Doch nun waren Verhandlungen dran, die er nicht aufschieben konnte. Denn ganz gleich wie sehr Shiro gerade auch Mist baute, so hatten sie seine Untergebenen, wahrscheinlich. Und Minakawa-kun war nicht halb so gefangen, wie man es wünschen mochte, auch wenn es mehr oder minder nur eine Frage der Zeit wäre. Denn Eishun hatte nicht umsonst sich bisher dezent zurückgehalten. Dazu waren noch Genin im Gebiet, die zumindest mit Explosionsladungen seinen Fluchtweg abschneiden konnten. Aber das beherbergte ein Risiko und würde auch wieder nicht die Art sein, wie ein Waffenstillstand beendet werden sollte. Auch wenn Eishun vorher ihn fast angegriffen hätte, war der Waffenstillstand noch nicht offiziell gebrochen.
Eishuns Blick wanderte zur bewusstlosen Frau. Mal schauen, wie viel er noch rausschlagen konnte.
„Der Arzt dankt, fufufu!“ Das Einzige was Eishun auf die Schnelle rausschlagen konnte war eine Ampulle mit Minakawa-sans Blut. Immer noch ein Sieg. In seinem verdrehten Geist gab es nur Siege, da er einfach alles in einen solchen umwandelte, im Geiste. In gewisser Weise musste der Professor heute kürzer treten, doch was ist wichtiger? Das was geschehen ist oder das, was in der Erinnerung bleibt? Minakawa-sans Blut würde einige schöne Stunden bereiten.
Eishun hatte sich mit den Genin gesammelt, die erreichbar waren:
„Ich werde niemanden daran hindern mitzukommen, aber auch niemanden von mir aus mitnehmen.“, sprach er trocken. Dann ging er zu einer Ausrüstungskiste und entnahm einige Sprengsiegel heraus, die er an strategischen Stellen an seinen Körper platzierte, nachdem er sie auf sein Chakra eingestimmt hatte.

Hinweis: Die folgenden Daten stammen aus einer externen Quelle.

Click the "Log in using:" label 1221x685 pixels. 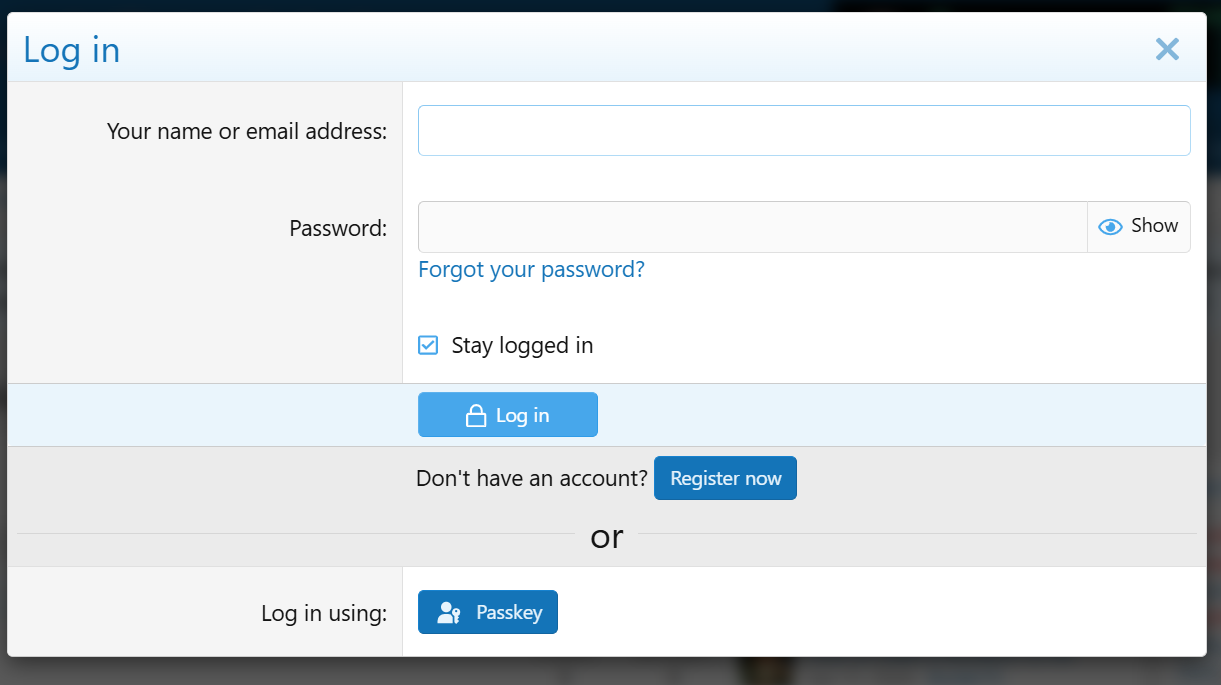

„Und wer mitkommen mag, soll sich auch so ausstatten. Wir wollen für einen Ernstfall doch nichts übrig lassen.“ Die Stimme blieb trocken und nüchtern. Das war nichts Besonderes, das war einfach nur die für diesen Fall vorgeschlagene Routine. Es ging nicht darum, im Ernstfall die Gegner mitzunehmen, sondern seinen eigenen Körper in unbrauchbare Stücke zu verbrennen und zerfetzen. Bei der momentanen Ladung würde wahrscheinlich nur Asche übrig bleiben.
Ein verstohlenes Lächeln stahl sich auf Eishuns Gesicht, während er Minakawa-kun ansah:
„Wollen wir dann?“ Damit machte sich der Professor auf.